Nestled on Edison Street, the Santa Ynez Valley Historical Museum offers artifacts and stories chronicling the diverse history of the valley, as well as one of the largest carriage house collections in the western United States.

 

The museum, though small, is big on information and interesting sights and offers new, temporary exhibits periodically throughout the year, such as the Dairies of the Valley exhibit now being showcased.

“There were 13 dairies here at one time before the grapes took over,” Executive Director Chris Bashforth says of the exhibit, which opened June 7 with a special milk-and-cookies party and featuring a live cow.

The museum is a series of themed rooms circling a beautiful courtyard garden, which is often used for weddings or other events, and sits next to the large carriage house.

The Parks-Janeway Carriage House was built in 1978 and holds a great collection of buggies, stage coaches and other horse-drawn vehicles, including a popcorn coach and an eerie hearse, which resembles the one outside Disneyland’s Haunted Mansion.

The carriage house is one of Bashforth’s favorite parts of the museum, and though she says the museum itself is not exclusively a Western museum, it does preserve the Old West, especially with the carriage house.

Nowadays, she says, kids are so into electronics and the Internet, they often don’t know much about the Old West and are excited by seeing real stage coaches in person.

“It’s the most stages in the Western United States under one roof,” she says as she shows off the collection.

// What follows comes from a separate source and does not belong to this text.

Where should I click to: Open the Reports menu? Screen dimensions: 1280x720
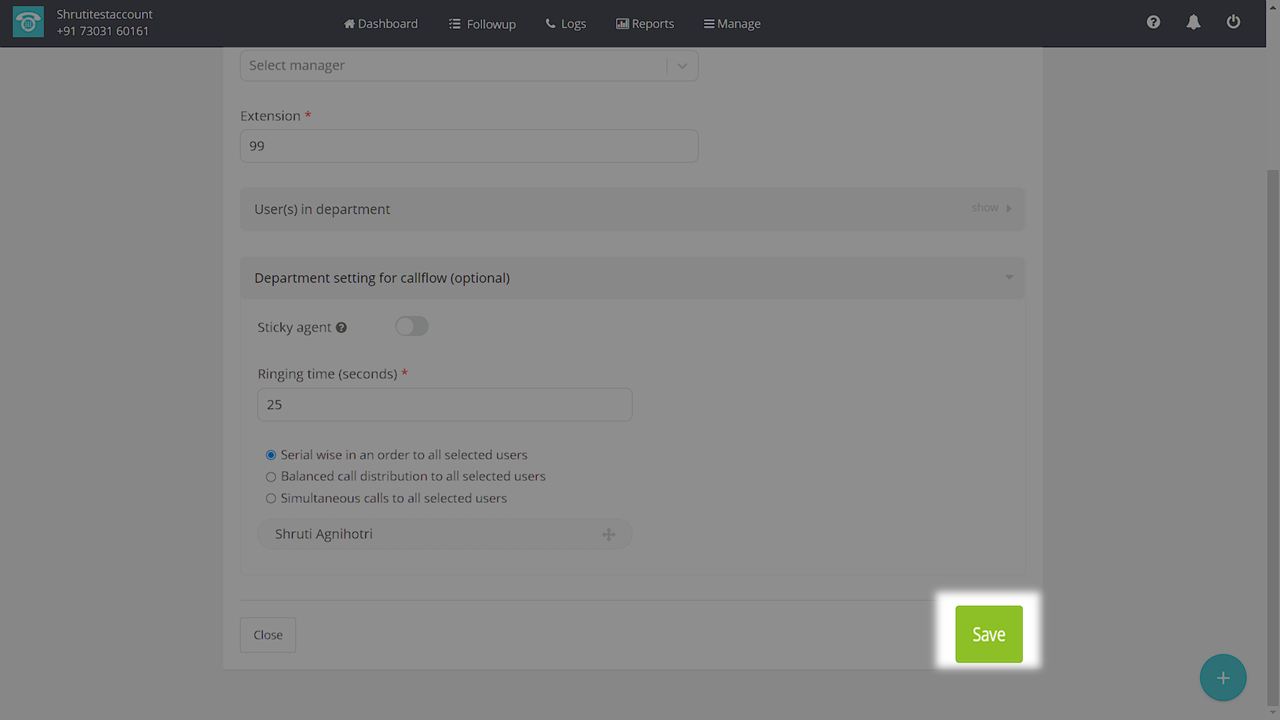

The museum had a symposium on the collection in April, in which some of today’s leading historians and coach experts agreed it’s one of the best collections in this part of the country. You don’t have to be an expert, though, to see how excited kids get by the coaches. A family touring the Carriage House had their arms full with two squealing kids running up and down and asking questions about the coaches.

Since there isn’t much of a barrier, other than a rope, museum goers can get right up close to look at the coaches. Since she started at the museum four years ago, Bashforth says she has learned a lot — and continues to do so. She says she learned the phrase “riding shot gun” really means the person who would ride in the front of a coach with a gun to defend it. And, she adds, for a horse-drawn vehicle to be a coach, it has to have an enclosed seating area.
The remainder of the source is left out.